(Exercise directions) From the records below, print exactly the lines starting at the one containing "Where should I click to: Expand" and ending at the one containing "Given: Open the Custom Regex Pattern tab", ends included, and nothing else.

[Stored records]
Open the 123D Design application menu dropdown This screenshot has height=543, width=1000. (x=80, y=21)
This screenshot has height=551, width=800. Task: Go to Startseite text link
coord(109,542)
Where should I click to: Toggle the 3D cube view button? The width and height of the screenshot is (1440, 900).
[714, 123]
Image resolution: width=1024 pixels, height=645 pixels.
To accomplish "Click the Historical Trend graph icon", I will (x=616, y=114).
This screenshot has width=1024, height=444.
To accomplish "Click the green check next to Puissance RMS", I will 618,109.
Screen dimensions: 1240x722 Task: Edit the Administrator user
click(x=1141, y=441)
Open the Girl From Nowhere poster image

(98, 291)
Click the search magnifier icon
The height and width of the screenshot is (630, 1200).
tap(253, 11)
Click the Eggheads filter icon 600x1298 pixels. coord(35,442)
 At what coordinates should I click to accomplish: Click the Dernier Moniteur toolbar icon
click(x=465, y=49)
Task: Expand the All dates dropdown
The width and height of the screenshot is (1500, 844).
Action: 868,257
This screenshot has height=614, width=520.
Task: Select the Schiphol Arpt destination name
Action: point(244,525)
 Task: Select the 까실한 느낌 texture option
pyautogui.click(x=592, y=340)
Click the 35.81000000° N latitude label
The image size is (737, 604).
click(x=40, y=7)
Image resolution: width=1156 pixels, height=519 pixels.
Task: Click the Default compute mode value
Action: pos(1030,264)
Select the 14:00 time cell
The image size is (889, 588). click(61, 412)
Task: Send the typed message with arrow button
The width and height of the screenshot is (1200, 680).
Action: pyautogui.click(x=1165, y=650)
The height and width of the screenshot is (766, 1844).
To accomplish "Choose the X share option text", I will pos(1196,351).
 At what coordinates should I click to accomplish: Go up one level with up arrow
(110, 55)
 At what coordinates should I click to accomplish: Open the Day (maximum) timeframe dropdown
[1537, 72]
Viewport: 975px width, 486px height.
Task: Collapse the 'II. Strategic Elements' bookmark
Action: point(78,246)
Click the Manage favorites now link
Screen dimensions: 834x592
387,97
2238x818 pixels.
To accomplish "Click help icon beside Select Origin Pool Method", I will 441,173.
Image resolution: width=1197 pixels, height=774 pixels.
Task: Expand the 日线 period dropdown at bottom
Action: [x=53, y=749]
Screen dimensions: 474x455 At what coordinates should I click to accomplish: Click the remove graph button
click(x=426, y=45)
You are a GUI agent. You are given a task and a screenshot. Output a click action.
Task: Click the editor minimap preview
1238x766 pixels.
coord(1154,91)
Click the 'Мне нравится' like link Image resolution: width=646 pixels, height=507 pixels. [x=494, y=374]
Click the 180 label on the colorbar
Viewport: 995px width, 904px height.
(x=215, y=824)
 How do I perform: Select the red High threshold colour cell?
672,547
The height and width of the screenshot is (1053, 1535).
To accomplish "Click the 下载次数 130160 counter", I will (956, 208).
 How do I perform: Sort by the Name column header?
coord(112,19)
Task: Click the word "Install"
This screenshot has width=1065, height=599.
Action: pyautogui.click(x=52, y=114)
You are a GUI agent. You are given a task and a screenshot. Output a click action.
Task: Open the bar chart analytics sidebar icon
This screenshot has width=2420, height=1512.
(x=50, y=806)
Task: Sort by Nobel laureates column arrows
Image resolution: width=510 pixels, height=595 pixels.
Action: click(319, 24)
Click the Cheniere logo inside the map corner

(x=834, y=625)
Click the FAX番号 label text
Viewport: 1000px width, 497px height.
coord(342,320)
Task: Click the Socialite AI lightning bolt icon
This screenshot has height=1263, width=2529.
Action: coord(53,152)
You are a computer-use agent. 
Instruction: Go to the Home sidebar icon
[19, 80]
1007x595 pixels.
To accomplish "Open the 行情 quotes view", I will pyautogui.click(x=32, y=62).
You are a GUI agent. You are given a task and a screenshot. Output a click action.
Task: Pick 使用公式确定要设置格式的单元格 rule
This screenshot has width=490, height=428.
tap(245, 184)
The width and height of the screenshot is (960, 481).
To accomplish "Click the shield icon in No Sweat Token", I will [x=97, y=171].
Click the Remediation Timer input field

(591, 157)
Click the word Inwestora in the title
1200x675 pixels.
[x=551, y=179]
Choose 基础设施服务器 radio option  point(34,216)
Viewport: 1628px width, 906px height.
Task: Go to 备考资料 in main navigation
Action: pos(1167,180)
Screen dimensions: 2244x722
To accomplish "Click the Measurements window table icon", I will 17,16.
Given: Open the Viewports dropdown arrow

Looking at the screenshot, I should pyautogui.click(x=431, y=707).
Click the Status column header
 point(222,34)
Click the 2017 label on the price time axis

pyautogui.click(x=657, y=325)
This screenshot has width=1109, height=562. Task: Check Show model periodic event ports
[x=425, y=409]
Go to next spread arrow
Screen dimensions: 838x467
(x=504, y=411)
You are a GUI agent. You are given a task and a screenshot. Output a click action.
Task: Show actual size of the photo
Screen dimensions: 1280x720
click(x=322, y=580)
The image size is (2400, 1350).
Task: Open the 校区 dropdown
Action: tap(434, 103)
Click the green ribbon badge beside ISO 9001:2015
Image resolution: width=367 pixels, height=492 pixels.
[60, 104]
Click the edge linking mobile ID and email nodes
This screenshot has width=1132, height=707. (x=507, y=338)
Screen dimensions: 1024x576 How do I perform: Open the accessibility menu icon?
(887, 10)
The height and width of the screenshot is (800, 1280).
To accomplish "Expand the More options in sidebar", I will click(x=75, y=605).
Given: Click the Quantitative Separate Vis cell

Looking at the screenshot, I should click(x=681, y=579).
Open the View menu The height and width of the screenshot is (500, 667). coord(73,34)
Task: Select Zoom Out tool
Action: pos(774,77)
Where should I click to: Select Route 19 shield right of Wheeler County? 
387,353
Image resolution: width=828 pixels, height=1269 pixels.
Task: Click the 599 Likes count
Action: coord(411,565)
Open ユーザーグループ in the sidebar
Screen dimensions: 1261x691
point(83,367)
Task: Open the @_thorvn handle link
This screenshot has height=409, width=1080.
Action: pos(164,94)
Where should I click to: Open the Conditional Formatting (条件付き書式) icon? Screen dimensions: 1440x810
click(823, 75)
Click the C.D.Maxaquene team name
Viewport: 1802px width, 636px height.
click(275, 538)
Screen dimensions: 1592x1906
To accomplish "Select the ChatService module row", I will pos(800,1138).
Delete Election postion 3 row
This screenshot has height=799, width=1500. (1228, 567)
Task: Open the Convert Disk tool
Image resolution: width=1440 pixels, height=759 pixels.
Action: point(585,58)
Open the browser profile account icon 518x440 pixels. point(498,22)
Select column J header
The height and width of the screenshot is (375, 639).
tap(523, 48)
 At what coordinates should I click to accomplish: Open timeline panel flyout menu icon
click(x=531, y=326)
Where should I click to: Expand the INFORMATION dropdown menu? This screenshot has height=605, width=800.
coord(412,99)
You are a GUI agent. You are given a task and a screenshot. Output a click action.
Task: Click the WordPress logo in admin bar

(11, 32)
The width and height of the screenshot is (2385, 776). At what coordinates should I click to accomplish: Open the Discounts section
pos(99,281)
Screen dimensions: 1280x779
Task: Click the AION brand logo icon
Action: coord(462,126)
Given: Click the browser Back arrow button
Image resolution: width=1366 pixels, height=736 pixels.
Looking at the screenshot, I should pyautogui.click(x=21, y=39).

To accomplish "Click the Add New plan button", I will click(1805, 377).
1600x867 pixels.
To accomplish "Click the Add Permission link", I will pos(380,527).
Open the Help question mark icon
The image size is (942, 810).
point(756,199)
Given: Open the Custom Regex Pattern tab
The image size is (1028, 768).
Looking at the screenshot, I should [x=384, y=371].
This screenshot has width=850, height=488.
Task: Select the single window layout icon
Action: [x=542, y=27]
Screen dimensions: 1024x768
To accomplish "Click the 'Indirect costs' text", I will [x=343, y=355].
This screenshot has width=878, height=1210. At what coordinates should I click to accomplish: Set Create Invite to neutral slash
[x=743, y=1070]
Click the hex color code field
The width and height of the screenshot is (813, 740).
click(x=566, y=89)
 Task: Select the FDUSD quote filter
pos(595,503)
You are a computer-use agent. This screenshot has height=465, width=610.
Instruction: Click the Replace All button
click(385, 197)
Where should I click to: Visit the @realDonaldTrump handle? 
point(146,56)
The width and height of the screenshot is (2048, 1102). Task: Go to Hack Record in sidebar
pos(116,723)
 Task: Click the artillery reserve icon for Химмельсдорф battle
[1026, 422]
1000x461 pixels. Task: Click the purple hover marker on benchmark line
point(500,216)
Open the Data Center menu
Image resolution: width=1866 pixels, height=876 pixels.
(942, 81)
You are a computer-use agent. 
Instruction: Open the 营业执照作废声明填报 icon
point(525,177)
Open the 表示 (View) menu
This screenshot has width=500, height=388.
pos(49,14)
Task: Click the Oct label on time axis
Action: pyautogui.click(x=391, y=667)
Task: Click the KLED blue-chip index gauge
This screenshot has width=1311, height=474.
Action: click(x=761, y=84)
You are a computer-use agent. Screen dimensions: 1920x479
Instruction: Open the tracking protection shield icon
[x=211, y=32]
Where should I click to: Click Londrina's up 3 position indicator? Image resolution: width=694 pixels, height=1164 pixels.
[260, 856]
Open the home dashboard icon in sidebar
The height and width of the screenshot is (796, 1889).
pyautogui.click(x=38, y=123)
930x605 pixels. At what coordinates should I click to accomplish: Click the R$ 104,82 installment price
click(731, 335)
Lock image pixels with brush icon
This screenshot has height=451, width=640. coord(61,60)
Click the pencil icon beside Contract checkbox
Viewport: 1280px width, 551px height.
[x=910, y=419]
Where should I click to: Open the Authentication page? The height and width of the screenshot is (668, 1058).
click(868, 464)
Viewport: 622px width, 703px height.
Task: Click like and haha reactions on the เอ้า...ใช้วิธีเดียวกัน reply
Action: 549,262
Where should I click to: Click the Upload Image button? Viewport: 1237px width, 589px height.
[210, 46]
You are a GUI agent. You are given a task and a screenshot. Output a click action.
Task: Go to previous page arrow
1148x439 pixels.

(Answer section)
Where should I click to: Expand the INFORMATION dropdown menu? This screenshot has height=605, width=800.
coord(412,99)
You are a GUI agent. You are given a task and a screenshot. Output a click action.
Task: Click the WordPress logo in admin bar

(11, 32)
The width and height of the screenshot is (2385, 776). At what coordinates should I click to accomplish: Open the Discounts section
pos(99,281)
Screen dimensions: 1280x779
Task: Click the AION brand logo icon
Action: coord(462,126)
Given: Click the browser Back arrow button
Image resolution: width=1366 pixels, height=736 pixels.
Looking at the screenshot, I should pyautogui.click(x=21, y=39).

To accomplish "Click the Add New plan button", I will click(1805, 377).
1600x867 pixels.
To accomplish "Click the Add Permission link", I will pos(380,527).
Open the Help question mark icon
The image size is (942, 810).
point(756,199)
Given: Open the Custom Regex Pattern tab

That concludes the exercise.